MedImmune Inc. of Gaithersburg and Abbott Laboratories won European approval yesterday to market MedImmune's breakthrough anti-viral treatment for a serious lung infection in babies.
The approval sent MedImmune shares up $8.8125, or 8 percent, to close at $112 on the Nasdaq stock market. MedImmune shares have risen 125 percent this year.
Shares in Abbott, which has a marketing agreement with MedImmune, closed at $44, up 62.50 cents on the New York Stock Exchange.
The drug, Synagis, has been available for treating prematurely born babies in the United States since June 1998.
The European Commission, the trade and regulatory body for the 15-nation European Union, said Synagis could be used in premature infants at high risk for respiratory syncytial virus (RSV), which usually strikes from October to April.
The commission also approved the drug for use in infants and children with chronic bronchopulmonary dysplasia, a chronic lung disease, MedImmune said.
Analysts estimate the European market for the drug to be about the same size as that in the United States, where the disease annually infects about 90,000 children, 70 percent of whom must be hospitalized. About 4,500 die of the viral infection annually in the United States.
Those are not considered large figures in the pharmaceutical industry, but the drug is a success because it is easy to administer and prevents costly hospitalizations, said analysts.
Abbott, of Abbott Park, Ill., has the exclusive right to market and distribute Synagis outside the United States.
Under the 1997 agreement, Abbott will pay MedImmune a production fee for European supplies of Synagis, but no royalties or share of sales.
The drug will be manufactured in Germany under a separate agreement MedImmune has with Boehringer IngelheimPharma.

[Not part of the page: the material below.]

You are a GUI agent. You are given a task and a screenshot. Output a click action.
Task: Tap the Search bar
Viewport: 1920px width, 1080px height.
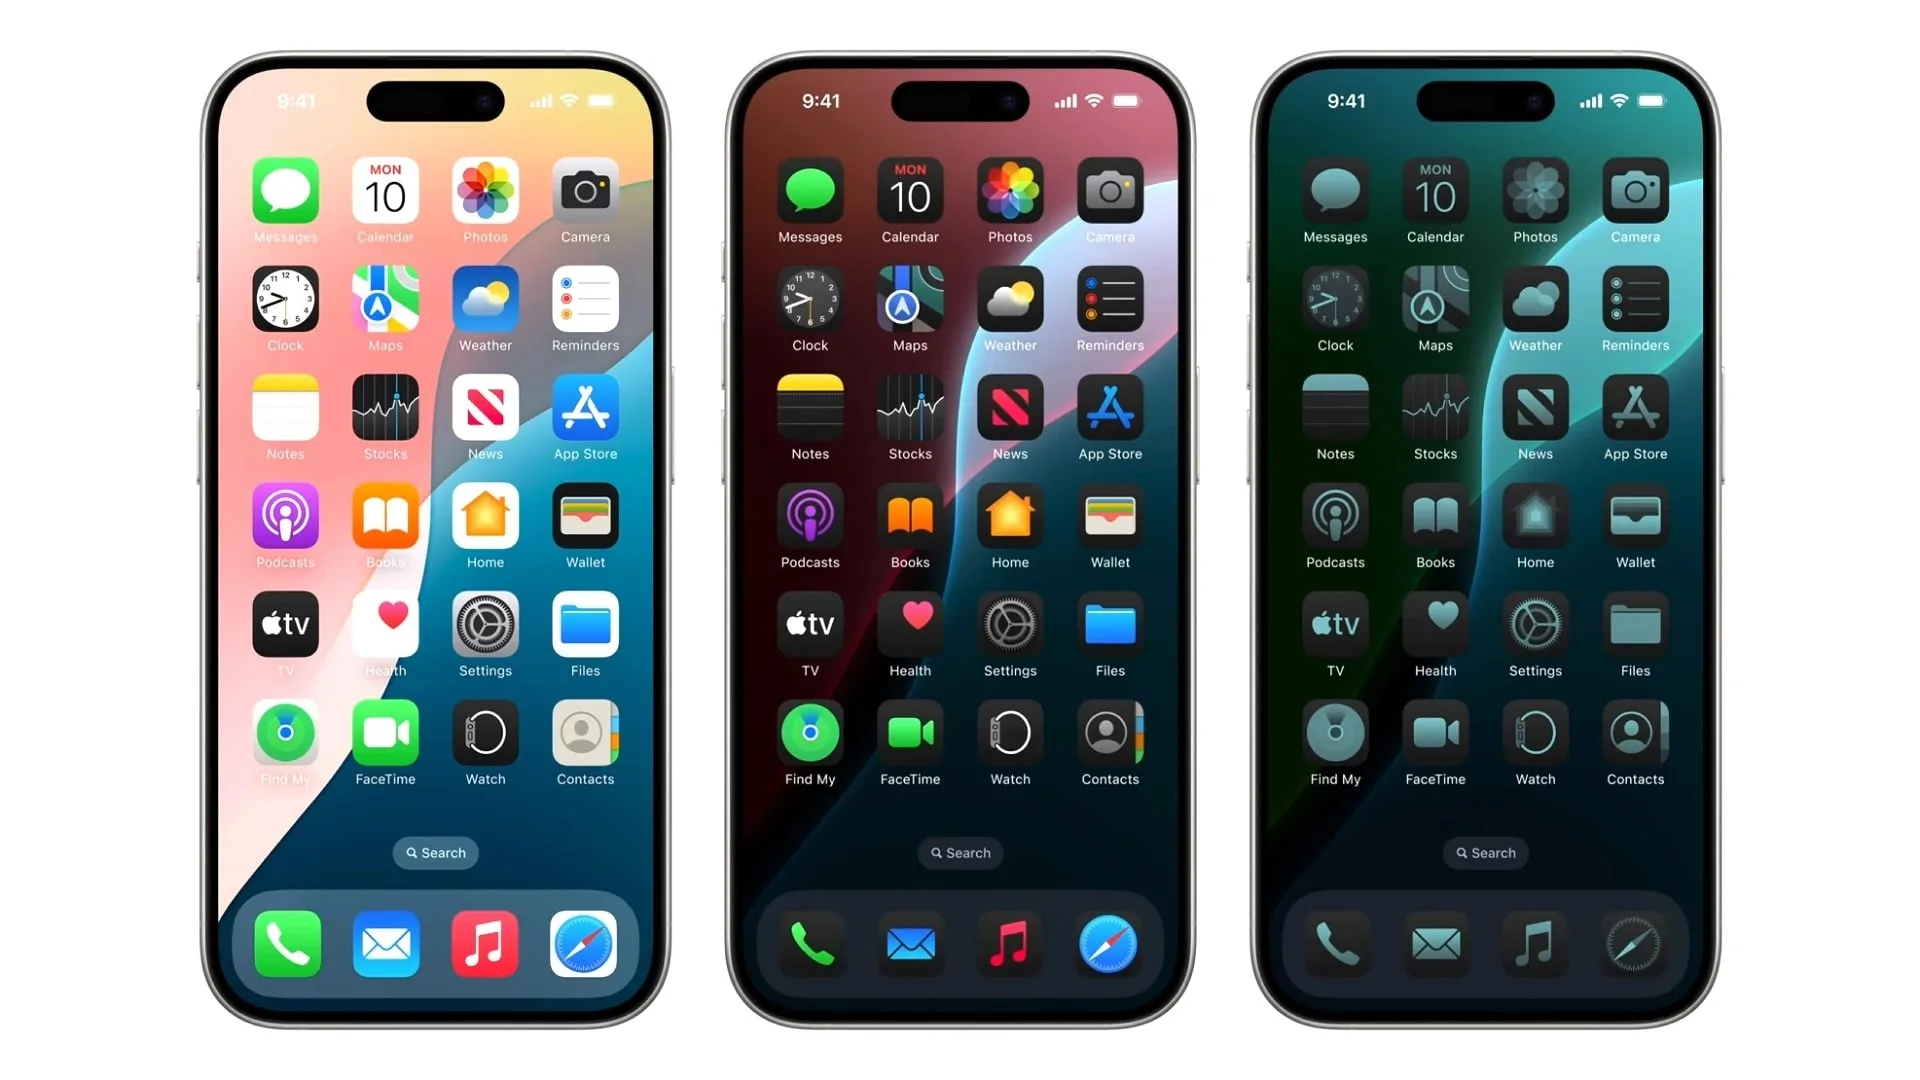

MedImmune and Abbott co-promote the drug in the United States. Under the U.S. agreement MedImmune gets to keep the first $350 million in sales. After that milestone is reached, Abbott will pay MedImmune an estimated 30 percent to 35 percent royalty on sales, said analysts.
From October to April, its first RSV "season" on the U.S. market, Synagis generated $117 million in sales.
The drug, administered through an injection, usually is given once a month at a doctor's office. A full course of treatment costs about $4,500.
Melvin D. Booth, president and chief operating officer at MedImmune, said the company and Abbott hope to expand the market for Synagis beyond the United States and Europe.
"RSV is a worldwide problem, and we, with our colleagues at Abbott, want to make Synagis globally available," said Booth.
Alex To, Credit Suisse First Boston biotechnology analyst, said yesterday that he expects sales of Synagis to be 80 percent higher this year than last year. He predicts strong demand in the next October-to-April RSV season.
Industry analysts expect Synagis to become a blockbuster product with eventual worldwide sales of $500 million annually.
MedImmune plans to manufacture Synagis at its new production plant in Frederick, which has not been cleared for use by the Food and Drug Administration.